Restate word for word every line from the one containing "Where should I click to: Uncheck" to the last line of the records below.

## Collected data
|---|

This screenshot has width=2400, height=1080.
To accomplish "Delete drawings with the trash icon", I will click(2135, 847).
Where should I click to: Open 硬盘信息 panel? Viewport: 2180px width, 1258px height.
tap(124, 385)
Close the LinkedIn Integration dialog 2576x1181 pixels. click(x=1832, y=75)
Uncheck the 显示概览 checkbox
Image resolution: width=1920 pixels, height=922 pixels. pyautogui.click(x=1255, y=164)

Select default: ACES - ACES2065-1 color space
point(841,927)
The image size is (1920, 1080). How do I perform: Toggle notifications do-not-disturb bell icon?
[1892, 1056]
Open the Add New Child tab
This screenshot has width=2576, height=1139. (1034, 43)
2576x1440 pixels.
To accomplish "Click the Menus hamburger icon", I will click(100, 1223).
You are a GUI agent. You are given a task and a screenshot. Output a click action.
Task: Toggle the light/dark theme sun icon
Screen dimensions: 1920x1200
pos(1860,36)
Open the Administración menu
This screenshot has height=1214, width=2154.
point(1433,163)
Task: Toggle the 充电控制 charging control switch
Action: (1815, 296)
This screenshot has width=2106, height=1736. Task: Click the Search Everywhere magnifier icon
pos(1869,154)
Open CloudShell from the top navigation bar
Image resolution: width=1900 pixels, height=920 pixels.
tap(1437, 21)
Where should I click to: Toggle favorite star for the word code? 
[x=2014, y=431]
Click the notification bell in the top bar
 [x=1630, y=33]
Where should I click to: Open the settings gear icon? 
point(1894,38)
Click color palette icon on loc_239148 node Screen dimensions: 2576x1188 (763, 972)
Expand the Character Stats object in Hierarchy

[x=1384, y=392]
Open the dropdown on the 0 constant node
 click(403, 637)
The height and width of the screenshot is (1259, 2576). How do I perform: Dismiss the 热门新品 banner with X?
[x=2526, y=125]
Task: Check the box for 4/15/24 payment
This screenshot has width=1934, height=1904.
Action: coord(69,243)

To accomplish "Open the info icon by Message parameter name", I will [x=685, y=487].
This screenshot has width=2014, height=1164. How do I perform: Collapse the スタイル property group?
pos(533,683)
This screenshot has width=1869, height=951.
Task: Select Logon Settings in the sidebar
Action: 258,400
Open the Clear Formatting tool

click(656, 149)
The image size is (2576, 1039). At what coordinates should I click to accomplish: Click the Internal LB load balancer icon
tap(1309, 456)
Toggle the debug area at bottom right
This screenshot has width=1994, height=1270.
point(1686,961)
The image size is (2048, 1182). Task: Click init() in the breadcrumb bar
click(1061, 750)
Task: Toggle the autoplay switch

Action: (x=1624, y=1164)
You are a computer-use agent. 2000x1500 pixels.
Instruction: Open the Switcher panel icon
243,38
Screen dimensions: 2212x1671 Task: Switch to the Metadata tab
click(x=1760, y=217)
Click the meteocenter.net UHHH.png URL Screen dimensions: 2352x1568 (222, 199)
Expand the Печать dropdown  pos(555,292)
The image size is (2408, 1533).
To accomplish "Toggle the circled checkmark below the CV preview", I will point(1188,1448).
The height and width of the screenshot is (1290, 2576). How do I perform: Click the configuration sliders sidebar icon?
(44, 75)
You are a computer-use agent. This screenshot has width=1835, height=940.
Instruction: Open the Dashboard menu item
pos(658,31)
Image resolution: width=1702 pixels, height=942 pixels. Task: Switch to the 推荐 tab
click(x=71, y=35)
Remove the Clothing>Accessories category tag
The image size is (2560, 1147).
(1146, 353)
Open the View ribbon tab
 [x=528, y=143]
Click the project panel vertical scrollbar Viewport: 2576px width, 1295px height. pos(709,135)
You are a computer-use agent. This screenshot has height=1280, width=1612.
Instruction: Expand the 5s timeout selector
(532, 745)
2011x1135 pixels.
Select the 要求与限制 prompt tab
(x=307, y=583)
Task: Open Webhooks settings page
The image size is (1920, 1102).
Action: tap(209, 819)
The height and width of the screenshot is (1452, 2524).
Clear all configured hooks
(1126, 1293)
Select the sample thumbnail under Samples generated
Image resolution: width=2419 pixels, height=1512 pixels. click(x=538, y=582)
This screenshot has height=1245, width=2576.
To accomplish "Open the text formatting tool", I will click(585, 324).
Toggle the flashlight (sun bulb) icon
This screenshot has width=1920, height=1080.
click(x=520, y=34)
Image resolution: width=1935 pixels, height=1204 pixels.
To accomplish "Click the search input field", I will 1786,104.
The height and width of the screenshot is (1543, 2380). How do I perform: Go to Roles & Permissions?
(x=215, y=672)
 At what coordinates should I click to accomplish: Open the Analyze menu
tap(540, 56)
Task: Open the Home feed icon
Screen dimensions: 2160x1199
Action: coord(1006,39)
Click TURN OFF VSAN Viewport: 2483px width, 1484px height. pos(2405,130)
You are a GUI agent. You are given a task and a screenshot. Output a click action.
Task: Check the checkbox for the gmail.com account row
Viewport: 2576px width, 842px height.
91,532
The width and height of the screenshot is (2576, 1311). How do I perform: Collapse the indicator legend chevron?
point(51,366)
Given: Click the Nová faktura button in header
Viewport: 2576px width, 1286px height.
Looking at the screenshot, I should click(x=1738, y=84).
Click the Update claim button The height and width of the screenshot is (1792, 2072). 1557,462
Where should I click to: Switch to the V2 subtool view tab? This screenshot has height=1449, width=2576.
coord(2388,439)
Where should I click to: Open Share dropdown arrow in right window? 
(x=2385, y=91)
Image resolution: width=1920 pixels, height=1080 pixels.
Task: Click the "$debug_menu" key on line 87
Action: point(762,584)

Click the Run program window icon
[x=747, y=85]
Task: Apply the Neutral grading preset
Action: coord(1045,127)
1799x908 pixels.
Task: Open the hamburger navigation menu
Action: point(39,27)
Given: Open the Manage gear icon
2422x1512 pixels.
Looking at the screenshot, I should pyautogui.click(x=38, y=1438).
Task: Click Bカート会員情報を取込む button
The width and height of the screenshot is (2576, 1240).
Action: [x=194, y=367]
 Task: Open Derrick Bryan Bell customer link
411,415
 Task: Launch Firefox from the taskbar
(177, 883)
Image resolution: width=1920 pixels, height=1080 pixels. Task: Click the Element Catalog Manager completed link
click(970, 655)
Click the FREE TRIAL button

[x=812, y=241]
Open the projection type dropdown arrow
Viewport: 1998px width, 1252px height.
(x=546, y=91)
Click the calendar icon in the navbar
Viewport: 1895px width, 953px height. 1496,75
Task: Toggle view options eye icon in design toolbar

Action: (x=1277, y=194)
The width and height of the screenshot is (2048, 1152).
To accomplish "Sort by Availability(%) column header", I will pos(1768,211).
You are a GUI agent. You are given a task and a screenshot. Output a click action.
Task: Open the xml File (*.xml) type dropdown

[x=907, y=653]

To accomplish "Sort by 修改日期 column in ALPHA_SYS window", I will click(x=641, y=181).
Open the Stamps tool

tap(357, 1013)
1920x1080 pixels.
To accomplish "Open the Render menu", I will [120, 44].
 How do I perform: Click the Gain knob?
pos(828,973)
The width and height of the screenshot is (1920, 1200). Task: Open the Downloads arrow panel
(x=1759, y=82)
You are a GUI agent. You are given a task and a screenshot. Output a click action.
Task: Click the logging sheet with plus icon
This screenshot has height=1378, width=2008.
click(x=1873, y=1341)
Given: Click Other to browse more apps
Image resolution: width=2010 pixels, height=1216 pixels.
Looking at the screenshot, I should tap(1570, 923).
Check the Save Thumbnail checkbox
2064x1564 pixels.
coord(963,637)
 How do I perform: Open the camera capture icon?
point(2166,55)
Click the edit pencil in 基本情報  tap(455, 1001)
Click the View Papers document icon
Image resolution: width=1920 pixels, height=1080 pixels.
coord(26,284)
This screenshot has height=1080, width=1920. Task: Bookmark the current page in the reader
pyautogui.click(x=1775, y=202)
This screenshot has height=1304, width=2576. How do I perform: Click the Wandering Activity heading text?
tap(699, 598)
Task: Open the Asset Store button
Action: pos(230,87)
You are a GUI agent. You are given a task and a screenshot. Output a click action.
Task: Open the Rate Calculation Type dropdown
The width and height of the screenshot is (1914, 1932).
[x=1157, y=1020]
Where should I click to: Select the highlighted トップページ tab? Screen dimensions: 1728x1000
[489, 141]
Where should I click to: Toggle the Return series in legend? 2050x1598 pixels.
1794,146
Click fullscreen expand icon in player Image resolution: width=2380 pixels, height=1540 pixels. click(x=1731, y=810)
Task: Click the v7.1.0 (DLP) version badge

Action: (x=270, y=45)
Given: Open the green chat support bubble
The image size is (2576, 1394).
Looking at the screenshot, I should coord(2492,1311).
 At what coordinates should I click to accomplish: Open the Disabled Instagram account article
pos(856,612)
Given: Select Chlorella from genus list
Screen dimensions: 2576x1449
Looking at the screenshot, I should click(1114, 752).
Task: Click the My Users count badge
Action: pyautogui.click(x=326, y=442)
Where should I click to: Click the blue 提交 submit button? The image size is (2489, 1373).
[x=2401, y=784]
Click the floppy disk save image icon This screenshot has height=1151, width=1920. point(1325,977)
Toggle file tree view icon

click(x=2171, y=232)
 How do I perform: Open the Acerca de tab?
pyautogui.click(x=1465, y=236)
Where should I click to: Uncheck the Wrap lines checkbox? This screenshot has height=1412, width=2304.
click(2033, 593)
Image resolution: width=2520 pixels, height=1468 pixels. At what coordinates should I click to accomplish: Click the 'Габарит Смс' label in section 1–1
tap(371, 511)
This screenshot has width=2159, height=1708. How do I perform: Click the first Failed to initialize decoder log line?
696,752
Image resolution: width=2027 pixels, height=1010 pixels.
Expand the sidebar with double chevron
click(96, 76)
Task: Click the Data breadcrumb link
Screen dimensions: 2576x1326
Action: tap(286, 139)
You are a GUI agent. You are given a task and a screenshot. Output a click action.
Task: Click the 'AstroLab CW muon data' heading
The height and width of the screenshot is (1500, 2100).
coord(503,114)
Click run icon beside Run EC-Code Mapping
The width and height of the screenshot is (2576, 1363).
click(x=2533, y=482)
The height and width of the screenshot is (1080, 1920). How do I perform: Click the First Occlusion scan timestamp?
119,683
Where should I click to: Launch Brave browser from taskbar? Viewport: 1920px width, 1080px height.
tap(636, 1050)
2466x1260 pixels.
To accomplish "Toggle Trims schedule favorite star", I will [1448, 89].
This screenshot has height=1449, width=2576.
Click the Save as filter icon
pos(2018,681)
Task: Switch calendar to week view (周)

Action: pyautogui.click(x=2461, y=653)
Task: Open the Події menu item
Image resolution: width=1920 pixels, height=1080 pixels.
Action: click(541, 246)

|---|

## Result
Where should I click to: Uncheck the Wrap lines checkbox? This screenshot has height=1412, width=2304.
click(2033, 593)
Image resolution: width=2520 pixels, height=1468 pixels. At what coordinates should I click to accomplish: Click the 'Габарит Смс' label in section 1–1
tap(371, 511)
This screenshot has width=2159, height=1708. How do I perform: Click the first Failed to initialize decoder log line?
696,752
Image resolution: width=2027 pixels, height=1010 pixels.
Expand the sidebar with double chevron
click(96, 76)
Task: Click the Data breadcrumb link
Screen dimensions: 2576x1326
Action: tap(286, 139)
You are a GUI agent. You are given a task and a screenshot. Output a click action.
Task: Click the 'AstroLab CW muon data' heading
The height and width of the screenshot is (1500, 2100).
coord(503,114)
Click run icon beside Run EC-Code Mapping
The width and height of the screenshot is (2576, 1363).
click(x=2533, y=482)
The height and width of the screenshot is (1080, 1920). How do I perform: Click the First Occlusion scan timestamp?
119,683
Where should I click to: Launch Brave browser from taskbar? Viewport: 1920px width, 1080px height.
tap(636, 1050)
2466x1260 pixels.
To accomplish "Toggle Trims schedule favorite star", I will [1448, 89].
This screenshot has height=1449, width=2576.
Click the Save as filter icon
pos(2018,681)
Task: Switch calendar to week view (周)

Action: pyautogui.click(x=2461, y=653)
Task: Open the Події menu item
Image resolution: width=1920 pixels, height=1080 pixels.
Action: click(541, 246)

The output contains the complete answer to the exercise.